→ What the task requires
Instruction for the entries that follow: retype exactly the lines from the line with "Task: Click the http://localh..." to the line with "Task: Open the PODCASTS menu item", both included, and omit all others.

====== Records to process ======

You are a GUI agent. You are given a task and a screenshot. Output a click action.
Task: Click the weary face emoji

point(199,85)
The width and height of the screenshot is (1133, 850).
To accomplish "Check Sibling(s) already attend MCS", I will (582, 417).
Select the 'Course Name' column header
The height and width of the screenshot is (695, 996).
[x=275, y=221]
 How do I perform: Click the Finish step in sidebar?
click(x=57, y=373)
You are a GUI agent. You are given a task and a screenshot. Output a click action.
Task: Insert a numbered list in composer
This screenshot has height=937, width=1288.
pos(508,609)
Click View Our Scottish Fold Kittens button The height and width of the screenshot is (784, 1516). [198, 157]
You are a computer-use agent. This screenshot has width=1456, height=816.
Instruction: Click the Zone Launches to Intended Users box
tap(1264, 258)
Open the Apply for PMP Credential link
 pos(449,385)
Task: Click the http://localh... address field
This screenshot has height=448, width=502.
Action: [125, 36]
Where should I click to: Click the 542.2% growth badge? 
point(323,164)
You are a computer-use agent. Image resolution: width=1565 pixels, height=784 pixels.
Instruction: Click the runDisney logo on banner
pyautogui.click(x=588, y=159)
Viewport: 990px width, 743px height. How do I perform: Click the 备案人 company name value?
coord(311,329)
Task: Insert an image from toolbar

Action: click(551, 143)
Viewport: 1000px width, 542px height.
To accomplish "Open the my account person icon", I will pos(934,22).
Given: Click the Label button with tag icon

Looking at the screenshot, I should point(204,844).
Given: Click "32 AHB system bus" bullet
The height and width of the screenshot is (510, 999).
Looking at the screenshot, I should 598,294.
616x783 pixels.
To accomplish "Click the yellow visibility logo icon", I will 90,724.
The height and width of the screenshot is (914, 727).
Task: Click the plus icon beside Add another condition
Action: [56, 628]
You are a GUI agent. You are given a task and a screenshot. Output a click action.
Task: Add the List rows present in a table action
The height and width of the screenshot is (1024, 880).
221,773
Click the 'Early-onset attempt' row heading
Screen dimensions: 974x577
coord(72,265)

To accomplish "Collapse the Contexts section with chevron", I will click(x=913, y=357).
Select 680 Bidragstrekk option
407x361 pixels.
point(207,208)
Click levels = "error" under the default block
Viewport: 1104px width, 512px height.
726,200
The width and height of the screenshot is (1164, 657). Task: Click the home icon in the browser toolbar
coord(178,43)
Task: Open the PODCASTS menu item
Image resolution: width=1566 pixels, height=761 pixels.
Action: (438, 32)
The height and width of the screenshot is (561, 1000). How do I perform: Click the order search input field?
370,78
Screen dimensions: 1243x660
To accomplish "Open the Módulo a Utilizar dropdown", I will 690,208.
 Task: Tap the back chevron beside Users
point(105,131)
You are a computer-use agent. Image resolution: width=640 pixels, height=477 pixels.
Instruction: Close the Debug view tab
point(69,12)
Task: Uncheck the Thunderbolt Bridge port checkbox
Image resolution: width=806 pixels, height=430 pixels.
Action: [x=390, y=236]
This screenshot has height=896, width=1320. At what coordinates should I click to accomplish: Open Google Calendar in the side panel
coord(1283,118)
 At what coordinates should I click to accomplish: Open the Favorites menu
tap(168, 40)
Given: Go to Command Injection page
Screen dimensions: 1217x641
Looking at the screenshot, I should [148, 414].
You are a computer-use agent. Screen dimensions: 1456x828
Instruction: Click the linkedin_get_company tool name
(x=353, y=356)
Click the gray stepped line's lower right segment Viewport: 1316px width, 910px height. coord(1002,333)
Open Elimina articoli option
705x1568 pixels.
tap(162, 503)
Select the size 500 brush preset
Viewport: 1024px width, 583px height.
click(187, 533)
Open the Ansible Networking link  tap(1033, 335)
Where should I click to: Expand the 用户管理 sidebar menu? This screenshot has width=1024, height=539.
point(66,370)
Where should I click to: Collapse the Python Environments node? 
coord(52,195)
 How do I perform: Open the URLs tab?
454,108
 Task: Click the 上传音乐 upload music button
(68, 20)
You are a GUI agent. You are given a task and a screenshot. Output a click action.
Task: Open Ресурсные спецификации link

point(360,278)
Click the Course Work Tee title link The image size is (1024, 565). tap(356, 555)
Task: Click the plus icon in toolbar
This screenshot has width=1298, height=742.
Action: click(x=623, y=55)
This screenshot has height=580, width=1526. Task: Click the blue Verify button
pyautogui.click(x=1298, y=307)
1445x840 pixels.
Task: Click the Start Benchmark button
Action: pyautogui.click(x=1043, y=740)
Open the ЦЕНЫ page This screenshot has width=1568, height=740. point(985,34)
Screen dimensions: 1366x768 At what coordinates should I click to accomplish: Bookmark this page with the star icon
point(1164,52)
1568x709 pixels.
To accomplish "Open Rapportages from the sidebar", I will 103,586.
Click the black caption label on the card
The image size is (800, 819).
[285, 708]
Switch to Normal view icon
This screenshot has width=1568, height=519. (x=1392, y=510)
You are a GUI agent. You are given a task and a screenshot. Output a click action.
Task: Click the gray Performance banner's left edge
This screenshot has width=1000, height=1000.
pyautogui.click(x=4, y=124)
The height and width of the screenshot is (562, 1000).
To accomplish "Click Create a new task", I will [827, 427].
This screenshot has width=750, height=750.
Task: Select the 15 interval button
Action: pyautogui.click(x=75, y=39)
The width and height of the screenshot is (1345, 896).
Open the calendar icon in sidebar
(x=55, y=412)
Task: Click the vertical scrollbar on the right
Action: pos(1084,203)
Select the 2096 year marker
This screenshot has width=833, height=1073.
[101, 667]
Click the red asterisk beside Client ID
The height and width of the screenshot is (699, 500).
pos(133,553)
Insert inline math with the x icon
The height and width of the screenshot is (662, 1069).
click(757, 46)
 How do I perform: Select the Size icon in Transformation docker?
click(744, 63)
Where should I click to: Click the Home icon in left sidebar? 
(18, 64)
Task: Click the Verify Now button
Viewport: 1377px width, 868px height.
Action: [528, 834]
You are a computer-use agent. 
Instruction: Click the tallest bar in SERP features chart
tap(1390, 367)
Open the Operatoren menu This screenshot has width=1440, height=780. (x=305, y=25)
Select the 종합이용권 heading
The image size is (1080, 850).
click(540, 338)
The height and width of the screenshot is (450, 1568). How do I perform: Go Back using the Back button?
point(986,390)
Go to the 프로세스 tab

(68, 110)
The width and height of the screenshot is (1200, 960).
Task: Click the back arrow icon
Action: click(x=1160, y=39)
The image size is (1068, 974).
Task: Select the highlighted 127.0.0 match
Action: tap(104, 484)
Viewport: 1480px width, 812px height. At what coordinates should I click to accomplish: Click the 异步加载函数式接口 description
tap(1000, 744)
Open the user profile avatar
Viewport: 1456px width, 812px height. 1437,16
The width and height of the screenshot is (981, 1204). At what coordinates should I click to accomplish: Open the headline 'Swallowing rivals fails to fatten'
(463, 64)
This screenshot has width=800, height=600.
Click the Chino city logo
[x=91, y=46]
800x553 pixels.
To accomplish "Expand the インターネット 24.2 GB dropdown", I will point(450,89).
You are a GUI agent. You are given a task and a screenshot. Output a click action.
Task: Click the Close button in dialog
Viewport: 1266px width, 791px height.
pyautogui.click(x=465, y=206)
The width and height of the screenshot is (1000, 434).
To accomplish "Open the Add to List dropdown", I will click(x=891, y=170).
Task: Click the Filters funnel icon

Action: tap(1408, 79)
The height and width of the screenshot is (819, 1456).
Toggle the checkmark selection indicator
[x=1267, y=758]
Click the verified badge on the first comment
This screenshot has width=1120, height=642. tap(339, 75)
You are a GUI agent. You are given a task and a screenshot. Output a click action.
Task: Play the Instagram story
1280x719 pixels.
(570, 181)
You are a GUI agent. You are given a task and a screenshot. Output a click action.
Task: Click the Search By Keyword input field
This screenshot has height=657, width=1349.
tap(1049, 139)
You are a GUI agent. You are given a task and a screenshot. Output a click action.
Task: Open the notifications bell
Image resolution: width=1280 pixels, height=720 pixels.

======

→ Solution
Task: Click the http://localh... address field
This screenshot has height=448, width=502.
Action: [125, 36]
Where should I click to: Click the 542.2% growth badge? 
point(323,164)
You are a computer-use agent. Image resolution: width=1565 pixels, height=784 pixels.
Instruction: Click the runDisney logo on banner
pyautogui.click(x=588, y=159)
Viewport: 990px width, 743px height. How do I perform: Click the 备案人 company name value?
coord(311,329)
Task: Insert an image from toolbar

Action: click(551, 143)
Viewport: 1000px width, 542px height.
To accomplish "Open the my account person icon", I will pos(934,22).
Given: Click the Label button with tag icon

Looking at the screenshot, I should point(204,844).
Given: Click "32 AHB system bus" bullet
The height and width of the screenshot is (510, 999).
Looking at the screenshot, I should 598,294.
616x783 pixels.
To accomplish "Click the yellow visibility logo icon", I will 90,724.
The height and width of the screenshot is (914, 727).
Task: Click the plus icon beside Add another condition
Action: [56, 628]
You are a GUI agent. You are given a task and a screenshot. Output a click action.
Task: Add the List rows present in a table action
The height and width of the screenshot is (1024, 880).
221,773
Click the 'Early-onset attempt' row heading
Screen dimensions: 974x577
coord(72,265)

To accomplish "Collapse the Contexts section with chevron", I will click(x=913, y=357).
Select 680 Bidragstrekk option
407x361 pixels.
point(207,208)
Click levels = "error" under the default block
Viewport: 1104px width, 512px height.
726,200
The width and height of the screenshot is (1164, 657). Task: Click the home icon in the browser toolbar
coord(178,43)
Task: Open the PODCASTS menu item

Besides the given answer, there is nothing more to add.